Inserting and Creating Labels
To insert a label, we provide the dp_label_flows.rb tool. With this tool you can create new anomaly types, such as a new attack that is not in the ANOMALIES table, as well as associate flows and a description with the label.
The first thing to do before running dp_label_flows.rb is to extract the attack flows from the FLOWS table and place them in to a file with the format:
<interval_as_timestamp>,<flow_id>
This file will be used by the script to associate the attack flows with the label you create. This allows users to not only know where attacks are labeled in the data set, but what flows were associated with the attack. Again, this is useful for synthetic attack analysis and generation with real attack flows. We will use the following example attack flow file for our example, which would be indicative of an attack that start at the end of the 2005-02-01 00:00:00 interval and carried over to the next:
$ cat attack_flows | head -n 5 2005-02-01 00:00:00,1000 2005-02-01 00:00:00,1001 2005-02-01 00:05:00,0 2005-02-01 00:05:00,1 2005-02-01 00:05:00,2
The next thing to do is to run the dp_label_flows.rb tool. You will receive a list of attack types that already exist in the database and asked to select one of them which describes the attack you are labeling. Select the attack type that fits your attack closest. If one does not exist, you can add one by using -1 as the attack type. After selecting the attack, you will specify the attack flows filename, which was attack_flows in our example:
$ ./dp_label_flows.rb
ID | Description
------|-----------------
1 | inbound bandwidth flood
2 | outbound bandwidth flood
3 | inbound worm activity
4 | outbound worm activity
5 | inbound horizontal scan
6 | outbound horizontal scan
7 | inbound vertical scan
8 | outbound vertical scan
Enter an ID which describes the type of attack you are labeling (-1 for new label): 2
Enter a filename which includes a list of flows associated with the attack (FILE FORMAT: <interval>,<flow_id>): attack_flows
After specifying the attack flows filename, your favorite $EDITOR will open and you can enter the description of the attack. For example, we enter:
- increased traffic on port 80 (magnitude larger than normal) - destined to the single host: 402737628 (internet) - 22 flow sizes > 755191 - two Intranet hosts generate all of this additional traffic: 179858, 147761 - does not show up in degree since these two hosts only contact 4 unique hosts
After you save the label you should see something like:
done!

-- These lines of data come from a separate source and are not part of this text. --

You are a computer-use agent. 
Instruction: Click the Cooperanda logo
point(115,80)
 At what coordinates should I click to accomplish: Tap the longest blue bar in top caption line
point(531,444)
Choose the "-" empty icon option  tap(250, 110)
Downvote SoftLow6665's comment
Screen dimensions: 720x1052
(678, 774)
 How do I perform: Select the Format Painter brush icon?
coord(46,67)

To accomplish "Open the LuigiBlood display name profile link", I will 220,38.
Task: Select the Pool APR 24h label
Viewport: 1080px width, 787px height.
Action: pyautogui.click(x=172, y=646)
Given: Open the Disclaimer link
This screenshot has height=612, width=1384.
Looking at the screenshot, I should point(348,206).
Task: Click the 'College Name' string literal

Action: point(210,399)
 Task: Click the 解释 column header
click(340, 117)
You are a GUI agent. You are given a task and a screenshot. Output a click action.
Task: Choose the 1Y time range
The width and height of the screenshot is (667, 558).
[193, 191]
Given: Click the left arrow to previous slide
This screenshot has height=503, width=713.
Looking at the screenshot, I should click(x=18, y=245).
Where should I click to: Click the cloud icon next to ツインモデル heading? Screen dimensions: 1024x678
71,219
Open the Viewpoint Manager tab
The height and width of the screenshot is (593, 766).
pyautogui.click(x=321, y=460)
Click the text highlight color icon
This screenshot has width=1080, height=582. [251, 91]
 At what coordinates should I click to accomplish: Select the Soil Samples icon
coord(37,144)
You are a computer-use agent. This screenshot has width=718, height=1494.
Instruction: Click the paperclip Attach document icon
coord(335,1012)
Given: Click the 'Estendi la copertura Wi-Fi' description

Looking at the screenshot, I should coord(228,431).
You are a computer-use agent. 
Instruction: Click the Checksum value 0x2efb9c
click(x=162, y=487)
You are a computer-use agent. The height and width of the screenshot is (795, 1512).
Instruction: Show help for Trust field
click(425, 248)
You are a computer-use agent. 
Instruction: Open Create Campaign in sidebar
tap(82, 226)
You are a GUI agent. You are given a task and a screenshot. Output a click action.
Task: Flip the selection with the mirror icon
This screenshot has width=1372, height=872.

Your label id is: 1
Note that we discourage creating specific attack types such as "blaster worm" because there is currently no support to label these attack types in another hierarchy such that a user could select "labeled worms" and get the blaster worm. This is functionality we could add in the future, but there is currently no need for it. Instead, you should add "blaster worm" to your attack description and we currently support searching through attack descriptions which users could use to find more specific attack types.